Available data ::
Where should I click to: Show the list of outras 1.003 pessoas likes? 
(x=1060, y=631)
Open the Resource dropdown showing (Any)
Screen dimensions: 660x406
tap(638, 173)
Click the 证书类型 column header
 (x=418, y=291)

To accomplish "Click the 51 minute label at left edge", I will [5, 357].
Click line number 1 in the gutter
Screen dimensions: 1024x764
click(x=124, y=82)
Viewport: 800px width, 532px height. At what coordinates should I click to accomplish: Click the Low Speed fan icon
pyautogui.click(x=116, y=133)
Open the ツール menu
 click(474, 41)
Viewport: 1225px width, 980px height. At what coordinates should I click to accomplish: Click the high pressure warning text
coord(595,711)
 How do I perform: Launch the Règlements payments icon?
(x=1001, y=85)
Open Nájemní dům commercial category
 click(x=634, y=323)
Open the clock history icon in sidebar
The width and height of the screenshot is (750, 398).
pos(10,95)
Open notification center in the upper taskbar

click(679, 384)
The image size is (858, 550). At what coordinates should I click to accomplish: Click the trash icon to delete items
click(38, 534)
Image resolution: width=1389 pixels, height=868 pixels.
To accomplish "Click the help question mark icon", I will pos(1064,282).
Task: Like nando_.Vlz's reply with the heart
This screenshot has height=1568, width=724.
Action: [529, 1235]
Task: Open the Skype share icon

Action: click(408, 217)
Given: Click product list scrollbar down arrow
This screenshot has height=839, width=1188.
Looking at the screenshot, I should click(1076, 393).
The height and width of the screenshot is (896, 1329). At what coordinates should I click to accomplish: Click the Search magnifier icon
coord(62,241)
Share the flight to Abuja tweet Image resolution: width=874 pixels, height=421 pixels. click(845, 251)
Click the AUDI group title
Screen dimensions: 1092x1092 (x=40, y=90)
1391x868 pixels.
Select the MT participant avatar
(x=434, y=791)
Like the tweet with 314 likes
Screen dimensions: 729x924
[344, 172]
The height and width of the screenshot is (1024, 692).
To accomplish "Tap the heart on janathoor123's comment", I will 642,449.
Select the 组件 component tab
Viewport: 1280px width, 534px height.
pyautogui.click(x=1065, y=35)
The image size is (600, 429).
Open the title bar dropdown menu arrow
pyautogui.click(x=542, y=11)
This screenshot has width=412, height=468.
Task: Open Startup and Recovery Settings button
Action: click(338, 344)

Action item :: The whole listing above is to be copied exactly.

Worked solution ::
Where should I click to: Show the list of outras 1.003 pessoas likes? 
(x=1060, y=631)
Open the Resource dropdown showing (Any)
Screen dimensions: 660x406
tap(638, 173)
Click the 证书类型 column header
 (x=418, y=291)

To accomplish "Click the 51 minute label at left edge", I will [5, 357].
Click line number 1 in the gutter
Screen dimensions: 1024x764
click(x=124, y=82)
Viewport: 800px width, 532px height. At what coordinates should I click to accomplish: Click the Low Speed fan icon
pyautogui.click(x=116, y=133)
Open the ツール menu
 click(474, 41)
Viewport: 1225px width, 980px height. At what coordinates should I click to accomplish: Click the high pressure warning text
coord(595,711)
 How do I perform: Launch the Règlements payments icon?
(x=1001, y=85)
Open Nájemní dům commercial category
 click(x=634, y=323)
Open the clock history icon in sidebar
The width and height of the screenshot is (750, 398).
pos(10,95)
Open notification center in the upper taskbar

click(679, 384)
The image size is (858, 550). At what coordinates should I click to accomplish: Click the trash icon to delete items
click(38, 534)
Image resolution: width=1389 pixels, height=868 pixels.
To accomplish "Click the help question mark icon", I will pos(1064,282).
Task: Like nando_.Vlz's reply with the heart
This screenshot has height=1568, width=724.
Action: [529, 1235]
Task: Open the Skype share icon

Action: click(408, 217)
Given: Click product list scrollbar down arrow
This screenshot has height=839, width=1188.
Looking at the screenshot, I should click(1076, 393).
The height and width of the screenshot is (896, 1329). At what coordinates should I click to accomplish: Click the Search magnifier icon
coord(62,241)
Share the flight to Abuja tweet Image resolution: width=874 pixels, height=421 pixels. click(845, 251)
Click the AUDI group title
Screen dimensions: 1092x1092 (x=40, y=90)
1391x868 pixels.
Select the MT participant avatar
(x=434, y=791)
Like the tweet with 314 likes
Screen dimensions: 729x924
[344, 172]
The height and width of the screenshot is (1024, 692).
To accomplish "Tap the heart on janathoor123's comment", I will 642,449.
Select the 组件 component tab
Viewport: 1280px width, 534px height.
pyautogui.click(x=1065, y=35)
The image size is (600, 429).
Open the title bar dropdown menu arrow
pyautogui.click(x=542, y=11)
This screenshot has width=412, height=468.
Task: Open Startup and Recovery Settings button
Action: click(338, 344)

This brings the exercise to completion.